(Voci sulla ricerca di parole ed elementi)
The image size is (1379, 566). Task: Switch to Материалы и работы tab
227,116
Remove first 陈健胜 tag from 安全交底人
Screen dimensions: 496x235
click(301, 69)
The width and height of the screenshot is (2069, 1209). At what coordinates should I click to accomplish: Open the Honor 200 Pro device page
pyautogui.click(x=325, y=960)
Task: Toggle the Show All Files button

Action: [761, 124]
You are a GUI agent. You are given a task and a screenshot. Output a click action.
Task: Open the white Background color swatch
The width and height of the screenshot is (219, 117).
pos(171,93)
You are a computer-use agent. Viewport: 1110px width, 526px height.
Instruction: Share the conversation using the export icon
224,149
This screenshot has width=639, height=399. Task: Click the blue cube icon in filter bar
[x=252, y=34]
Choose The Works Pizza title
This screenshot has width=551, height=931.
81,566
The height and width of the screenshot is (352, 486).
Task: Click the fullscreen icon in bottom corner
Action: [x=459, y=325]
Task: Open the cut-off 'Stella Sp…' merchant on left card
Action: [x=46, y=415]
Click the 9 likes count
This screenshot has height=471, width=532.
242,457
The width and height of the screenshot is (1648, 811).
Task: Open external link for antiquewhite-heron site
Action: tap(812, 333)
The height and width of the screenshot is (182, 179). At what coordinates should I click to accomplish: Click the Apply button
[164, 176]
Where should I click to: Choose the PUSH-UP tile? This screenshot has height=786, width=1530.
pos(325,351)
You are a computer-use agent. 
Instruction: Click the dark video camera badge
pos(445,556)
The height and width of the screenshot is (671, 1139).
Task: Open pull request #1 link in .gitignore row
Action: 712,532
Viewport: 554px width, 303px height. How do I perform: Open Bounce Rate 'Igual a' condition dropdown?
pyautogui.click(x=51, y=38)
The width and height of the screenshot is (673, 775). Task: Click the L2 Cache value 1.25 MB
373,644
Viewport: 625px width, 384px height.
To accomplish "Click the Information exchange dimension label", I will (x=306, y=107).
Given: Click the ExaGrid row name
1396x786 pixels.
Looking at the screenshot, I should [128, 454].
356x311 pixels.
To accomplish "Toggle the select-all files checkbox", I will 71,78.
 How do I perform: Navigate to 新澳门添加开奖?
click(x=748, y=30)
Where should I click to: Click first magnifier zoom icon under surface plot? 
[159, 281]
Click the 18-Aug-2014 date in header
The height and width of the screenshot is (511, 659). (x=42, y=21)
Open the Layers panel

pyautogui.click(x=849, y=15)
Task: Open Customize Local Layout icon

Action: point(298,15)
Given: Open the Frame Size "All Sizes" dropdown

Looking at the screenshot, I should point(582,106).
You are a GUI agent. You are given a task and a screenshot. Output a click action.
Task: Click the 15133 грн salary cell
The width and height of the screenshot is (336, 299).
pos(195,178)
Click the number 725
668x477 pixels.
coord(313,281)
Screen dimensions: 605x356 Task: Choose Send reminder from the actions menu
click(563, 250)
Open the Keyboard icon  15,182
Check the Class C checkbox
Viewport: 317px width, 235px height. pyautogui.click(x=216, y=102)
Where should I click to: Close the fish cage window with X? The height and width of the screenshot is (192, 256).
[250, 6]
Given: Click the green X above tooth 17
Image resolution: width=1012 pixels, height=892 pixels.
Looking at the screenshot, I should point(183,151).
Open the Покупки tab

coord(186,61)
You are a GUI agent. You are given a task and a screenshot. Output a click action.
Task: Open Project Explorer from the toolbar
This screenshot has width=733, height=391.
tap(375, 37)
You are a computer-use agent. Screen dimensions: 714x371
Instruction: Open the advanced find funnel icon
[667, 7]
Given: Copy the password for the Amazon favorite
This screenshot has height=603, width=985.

DETTAGLI ATTIVITÀ: Riscrivi tutti i record scambiando "Instruction:" con "Goal:" e lascia invariato tutto il resto.

RISPOSTA CORRETTA:
The image size is (1379, 566). Task: Switch to Материалы и работы tab
227,116
Remove first 陈健胜 tag from 安全交底人
Screen dimensions: 496x235
click(301, 69)
The width and height of the screenshot is (2069, 1209). At what coordinates should I click to accomplish: Open the Honor 200 Pro device page
pyautogui.click(x=325, y=960)
Task: Toggle the Show All Files button

Action: [761, 124]
You are a GUI agent. You are given a task and a screenshot. Output a click action.
Task: Open the white Background color swatch
The width and height of the screenshot is (219, 117).
pos(171,93)
You are a computer-use agent. Viewport: 1110px width, 526px height.
Goal: Share the conversation using the export icon
224,149
This screenshot has width=639, height=399. Task: Click the blue cube icon in filter bar
[x=252, y=34]
Choose The Works Pizza title
This screenshot has width=551, height=931.
81,566
The height and width of the screenshot is (352, 486).
Task: Click the fullscreen icon in bottom corner
Action: [x=459, y=325]
Task: Open the cut-off 'Stella Sp…' merchant on left card
Action: [x=46, y=415]
Click the 9 likes count
This screenshot has height=471, width=532.
242,457
The width and height of the screenshot is (1648, 811).
Task: Open external link for antiquewhite-heron site
Action: tap(812, 333)
The height and width of the screenshot is (182, 179). At what coordinates should I click to accomplish: Click the Apply button
[164, 176]
Where should I click to: Choose the PUSH-UP tile? This screenshot has height=786, width=1530.
pos(325,351)
You are a computer-use agent. 
Goal: Click the dark video camera badge
pos(445,556)
The height and width of the screenshot is (671, 1139).
Task: Open pull request #1 link in .gitignore row
Action: 712,532
Viewport: 554px width, 303px height. How do I perform: Open Bounce Rate 'Igual a' condition dropdown?
pyautogui.click(x=51, y=38)
The width and height of the screenshot is (673, 775). Task: Click the L2 Cache value 1.25 MB
373,644
Viewport: 625px width, 384px height.
To accomplish "Click the Information exchange dimension label", I will (x=306, y=107).
Given: Click the ExaGrid row name
1396x786 pixels.
Looking at the screenshot, I should [128, 454].
356x311 pixels.
To accomplish "Toggle the select-all files checkbox", I will 71,78.
 How do I perform: Navigate to 新澳门添加开奖?
click(x=748, y=30)
Where should I click to: Click first magnifier zoom icon under surface plot? 
[159, 281]
Click the 18-Aug-2014 date in header
The height and width of the screenshot is (511, 659). (x=42, y=21)
Open the Layers panel

pyautogui.click(x=849, y=15)
Task: Open Customize Local Layout icon

Action: point(298,15)
Given: Open the Frame Size "All Sizes" dropdown

Looking at the screenshot, I should point(582,106).
You are a GUI agent. You are given a task and a screenshot. Output a click action.
Task: Click the 15133 грн salary cell
The width and height of the screenshot is (336, 299).
pos(195,178)
Click the number 725
668x477 pixels.
coord(313,281)
Screen dimensions: 605x356 Task: Choose Send reminder from the actions menu
click(563, 250)
Open the Keyboard icon  15,182
Check the Class C checkbox
Viewport: 317px width, 235px height. pyautogui.click(x=216, y=102)
Where should I click to: Close the fish cage window with X? The height and width of the screenshot is (192, 256).
[250, 6]
Given: Click the green X above tooth 17
Image resolution: width=1012 pixels, height=892 pixels.
Looking at the screenshot, I should point(183,151).
Open the Покупки tab

coord(186,61)
You are a GUI agent. You are given a task and a screenshot. Output a click action.
Task: Open Project Explorer from the toolbar
This screenshot has width=733, height=391.
tap(375, 37)
You are a computer-use agent. Screen dimensions: 714x371
Goal: Open the advanced find funnel icon
[667, 7]
Given: Copy the password for the Amazon favorite
This screenshot has height=603, width=985.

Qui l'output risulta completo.